AI’s job apocalypse narrative is hitting a data wall. While figures like Anthropic’s Dario Amodei predict a future where capital no longer needs humans, the labor market tells a different story. According to Nathaniel Whittemore on The AI Daily Brief, demand for software engineers - the role most exposed to AI - hit its highest level since late 2023 and is accelerating, up 18% from a year ago.
"The narrative of an imminent AI-driven underclass is hitting a data wall. While Silicon Valley builders often predict mass unemployment, actual labor market data shows software engineering jobs - the role most exposed to AI - hit their highest levels since late 2023."
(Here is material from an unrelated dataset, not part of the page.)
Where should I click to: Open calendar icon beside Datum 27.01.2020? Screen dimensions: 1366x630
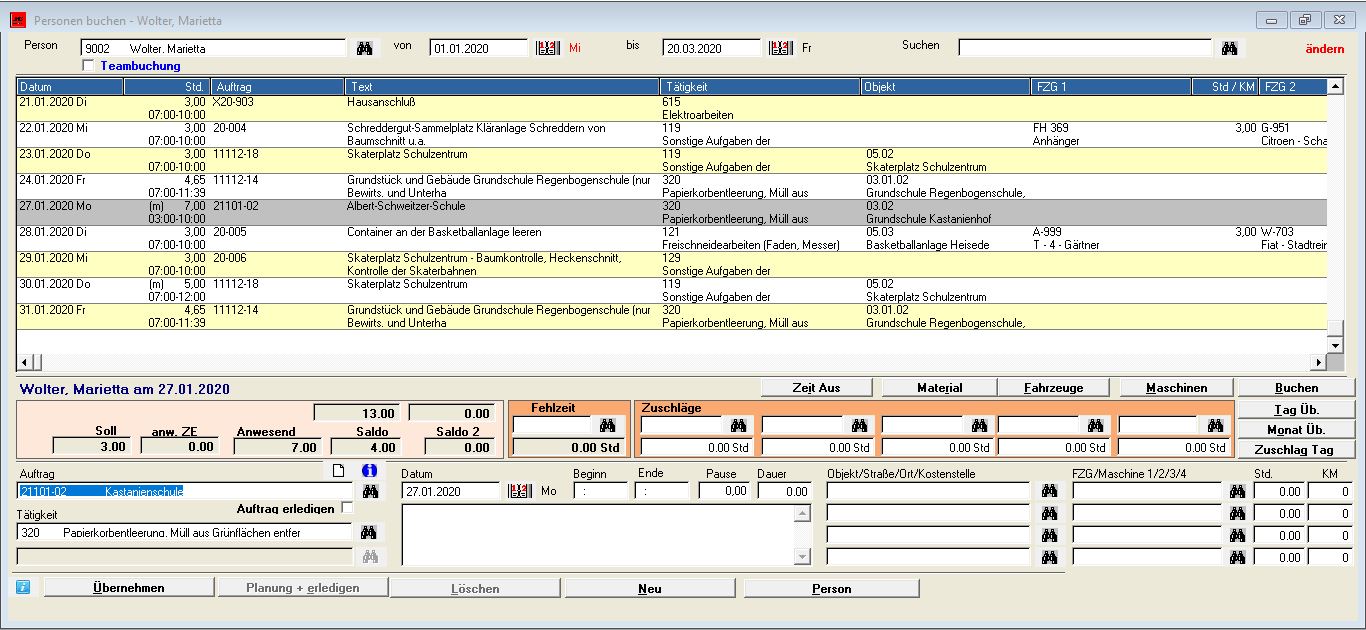[518, 491]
- Nathaniel Whittemore, The AI Daily Brief
Economist Callum Williams of The Economist argues this fear is historically illiterate, noting that even the Industrial Revolution saw employment triple over a century. Yet the sentiment has curdled into a potent political force. Jasmine Sun on Bankless reports AI is the fastest-rising issue in American polling. Savvy politicians like Bernie Sanders are tying it to old agendas, while the public reacts to a stark dissonance: tech executives publicly tout empowerment but privately admit the median worker is “screwed.”
For Gen Z, this isn't abstract. Jason Calacanis on This Week in Startups says recent graduates feel betrayed, having earned degrees only to face 100,000 tech layoffs this year and warnings that their skills are being liquidated. A viral essay by a Stanford senior described how AI cheating has dissolved the foundations of liberal arts education faster than the workforce.
"This generation has used ChatGPT for two years to complete degrees and understands the technology well, which fuels their cynicism about future job prospects."
- Jason Calacanis, This Week in Startups
Simultaneously, the AI economy’s structure is crystallizing into a duopoly. Data from The Information shows OpenAI and Anthropic now capture 89% of all AI startup revenue. Anthropic’s annual recurring revenue reportedly surged from $9 billion to over $44 billion this year, doubling every six weeks. This explosive growth, driven by the shift from flat-rate subscriptions to consumption-based “tokens,” is redefining software valuations and justifying trillions in data center spending.
The consensus among builders and economists is diverging. Ezra Klein argues AI labs may hype job loss to excite investors, while Sam Altman recently pivoted messaging to say job doomerism is “likely wrong.” The data backs the optimists for now, but the political and generational schism over who benefits is already real.